Nobody, of course, knows what will happen when stimulus programs are withdrawn. But demand in the global economy could crash like the U.S. auto sector after Uncle Sam’s cash-for-clunkers program expired.
When it comes to the financial health of Canada’s largest trading partner, the most bullish forecasters might be those at Bank of America Merrill Lynch. Shortly after third-quarter U.S. corporate results started rolling in with a bang (aluminum producer Alcoa got the ball rolling by reporting its first quarterly profit in 12 months), they predicted the world economy will grow 4.2% in 2010, with a 3% increase in American GDP.
Yet even B of A does not think Canada will follow Australia’s leadon interest rates before the second quarter of next year. As head of the bank’s Canadian research, Sheryl King notes: “The economic recovery is still too tentative to convince the Bank of Canada that policy stimulus needs to be pulled back earlier than that. Moreover, since the start of the downturn a startling 357,000 jobs have been lost even with 58,000 jobs created in the past two months.”
It is also important to note that plenty of threats to the global economy could force Australia to reverse course on interest rates before other developed nations start tightening their money supplies. China’s economic growth, for example, could trip over the nation’s brewing housing bubble. And thanks to Washington’s massive deficit spending, foreign reserve holders are diversifying away from the U.S. dollar; at best, this is forcing Canada and the rest of the non-American world to grapple with rising currencies, and, at worst, raises the prospect of a possible run on the greenback that would destabilize the global financial system — which is one reason gold prices sit at record heights.
Furthermore, as Texas wealth manager John Mauldin points out, European banks also pose a risk to the world economy because their leverage ratios remain in the danger zone that caused American failures.
In the words of independent Wall Street economist Robert Brusca, the global economic outlook is “cloudy with a chance of bad news.” And that’s why, instead of wondering when other central banks will increase rates, market players might soon be wondering how Canada and other countries will handle the next downturn (when rate cuts may not be an option).
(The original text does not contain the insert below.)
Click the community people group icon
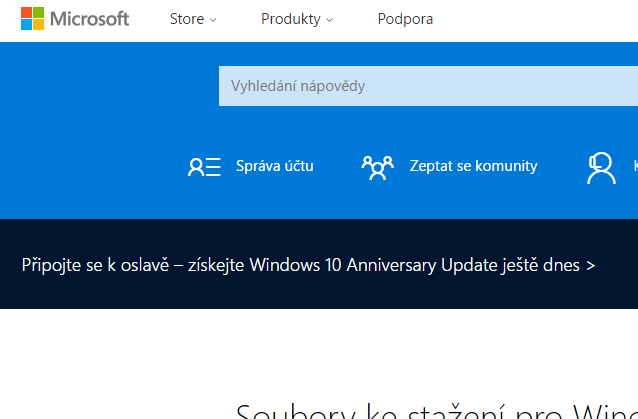Viewport: 638px width, 419px height. tap(377, 167)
Such talk might seem premature, given the average Canadian economic expansion period since 1980 has been 8.5 years. But Sal Guatieri, senior economist with BMO Capital Markets, warns the next retraction or system shock could come a lot sooner. And so he and other economists won’t even try to guessthe chances of Canada returning to budget surpluses or pre-crisis debt-to-GDP levels before the next round of intervention is needed. “I wouldn’t touch that question with a ten-foot pole,” Brusca says.
If more stimulus is required soon, Calverley argues central banks will probably have to print new money. And that, as any student of history knows, can lead to disaster.